Evil Olive Garden - Events

Back to Ghoul: Parent's Night In

Achievement Unlocked: Summer Survivalist

You did it. You endured the noise, the mess, the 94 consecutive snack requests. The Trials of Summer have ended, and your reward is... silence. Or close enough.

You've earned five glorious minutes of pasta-induced peace and low-volume childlike ambient screams coming from the back room. Or maybe the kitchen. You're not sure. The food is good enough that you won't care. Isn't that nice?

Join us for a carb-heavy cooldown ritual featuring wine, uninterrupted chewing, and the sweet, sweet absence of background chaos.

Our servers won't judge. They have... witnessed things.

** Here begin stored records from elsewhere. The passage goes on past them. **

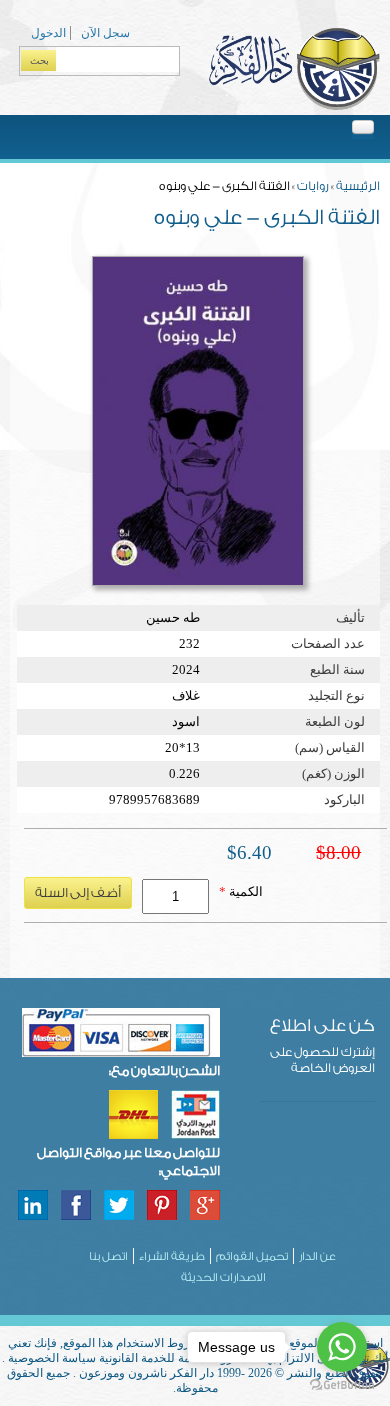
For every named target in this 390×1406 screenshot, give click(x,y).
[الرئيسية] (294, 107)
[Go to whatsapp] (342, 1347)
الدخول (48, 33)
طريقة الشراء (172, 1256)
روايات (313, 186)
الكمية (241, 891)
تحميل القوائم (252, 1256)
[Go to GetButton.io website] (342, 1385)
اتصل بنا (108, 1256)
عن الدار (317, 1256)
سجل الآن (105, 33)
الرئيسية (358, 186)
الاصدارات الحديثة (223, 1277)
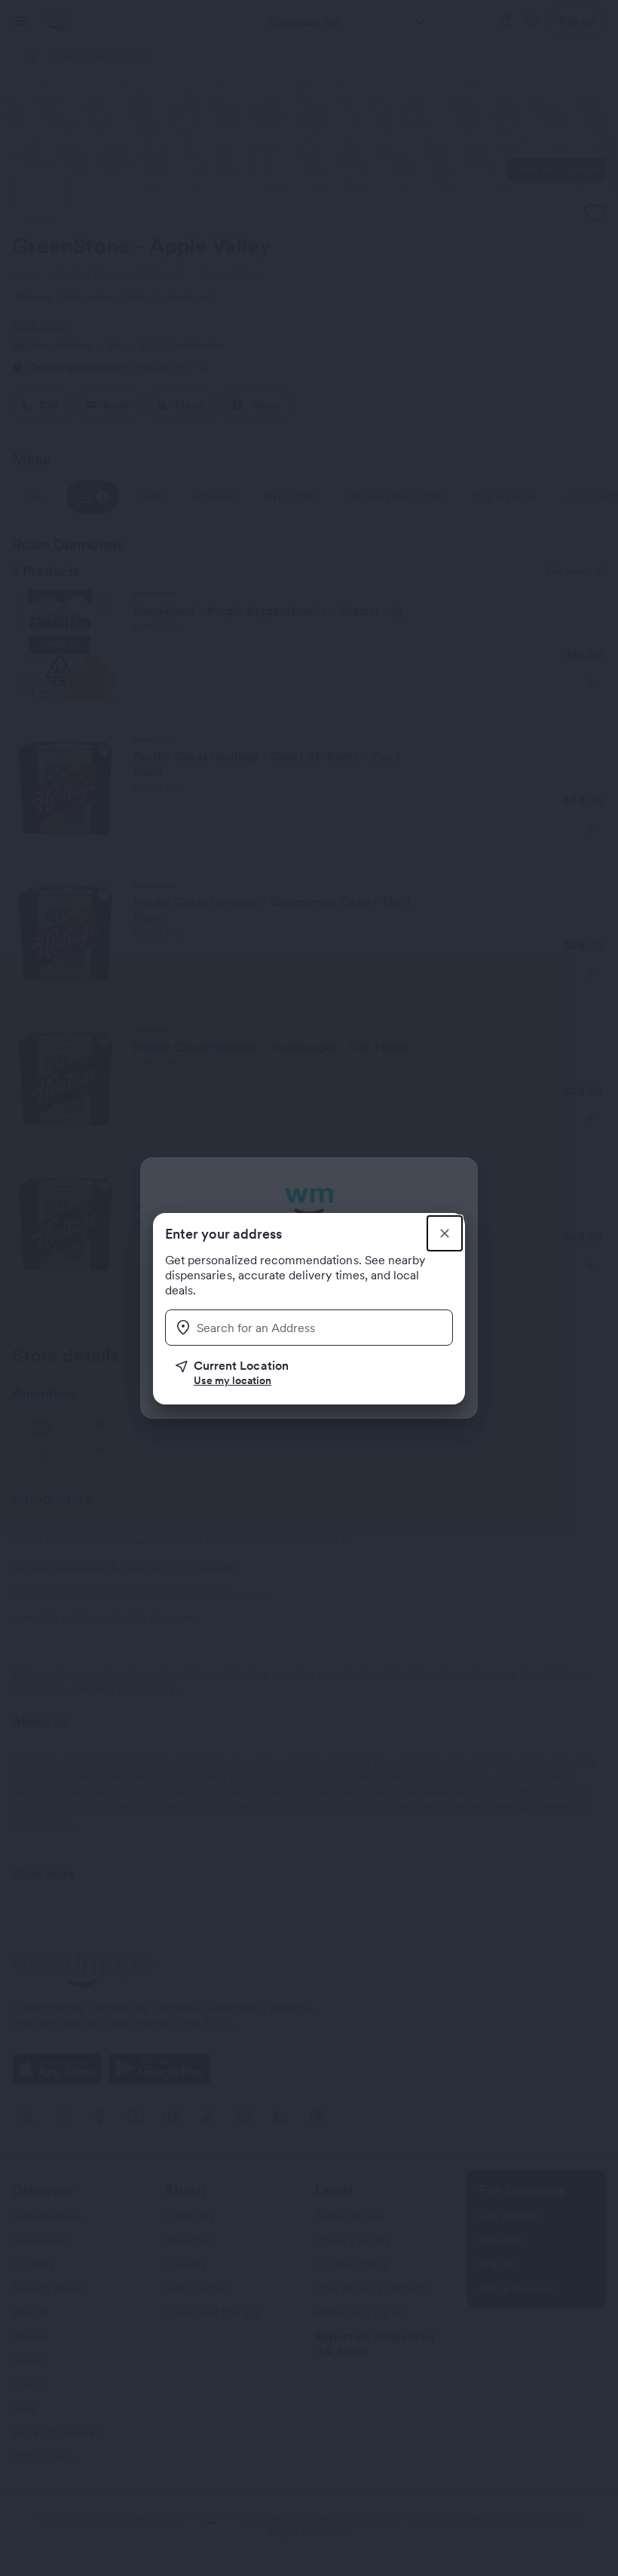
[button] (314, 1373)
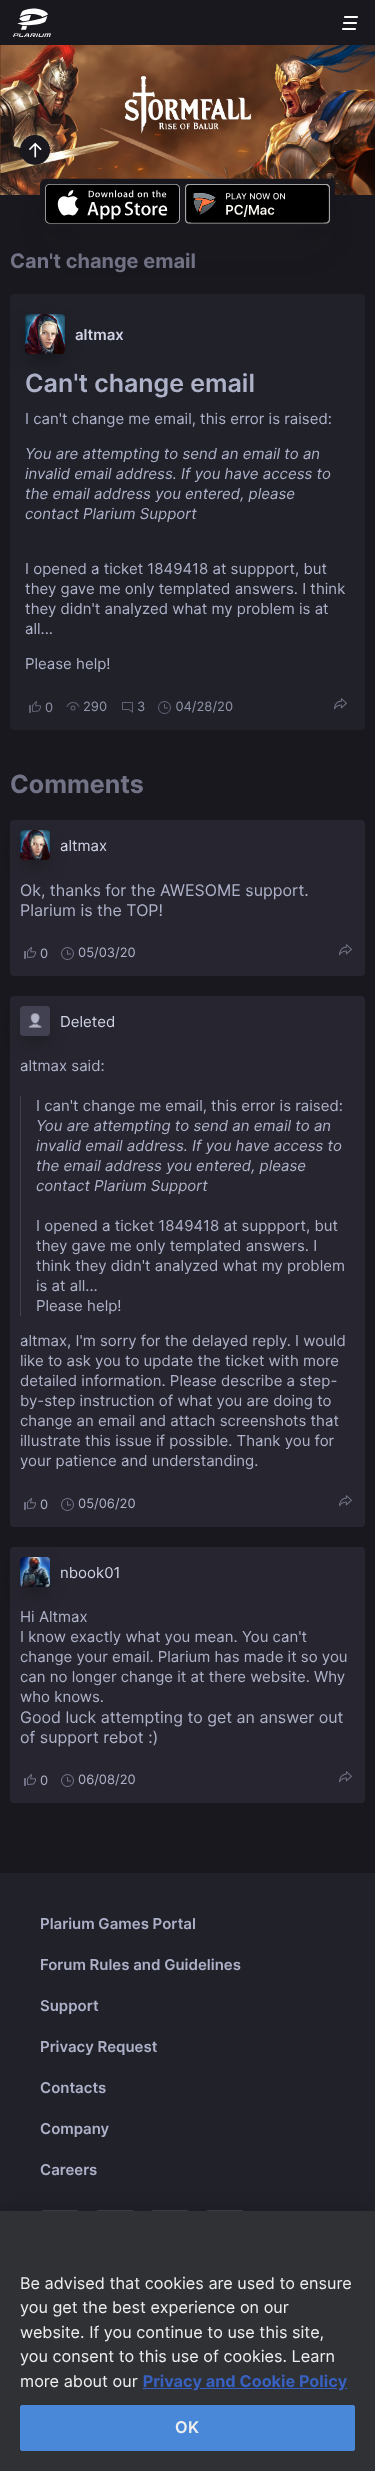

Includes a complimentary snack break for children under 12. Just a snack break. A totally normal snack break. Absolutely no interrogations. Why would you even ask that?

Date: August 20, 2025

Blood Wine Wednesdays

Half off all red wines, poured under the waxing moon. Vampire formalwear encouraged. Come for the drinks, stay for the... ceremony.

Every Wednesday in October

Spaghetti Screams 2025

Warning: This is not your Nonna's pasta night.

Step into a fully immersive dining experience where the sauce is hot, the tension is hotter, and something in the kitchen has started whispering your name. Repeatedly. In Latin. And you don't speak Latin. Yet.

Spaghetti Screams 2025 is our annual culinary catastrophe: a catastrophic blend of haunted theatrics, aggressively themed entrées, and linguine so emotionally volatile it has requested counseling. Twice.

Expect shrieking meatballs. Expect marinara séances. Expect your server to know things about you that you haven't told anyone. Expect that one table to disappear halfway through the evening and never be spoken of again. It's better that way.

Seating is limited. Screaming, moaning, and other involuntary noises are not.
The management is not responsible for messages received through sauce patterns, and does not officially endorse pasta-based prophecy or sexual advances.Date: October 31, 2025

Séance & Spaghetti Night

The energy in the dining room has shifted. It's quieter now. Not calm, exactly, but quieter. The candles are lit. The air smells of garlic and disclosure.

Gather with us for an intimate evening of medium-rare mediumship, where pasta and the paranormal intertwine. Guests are invited to reach across the veil, or at least politely knock on it with a breadstick.

Nonna's presence is, as always, strongly felt. One lucky diner may leave with a spectral recipe etched into their soul. Possibly a gift. Possibly a warning. Possibly... restitution.

Staff are advised not to speculate on anything that may have occurred during the October 31 dinner service.

Date: November 3, 2025

Breadstick Bloodbath: Live!

Competitive dipping. Real marinara. One sauce to rule them all. Bragging rights and your opponent's soul are on the line.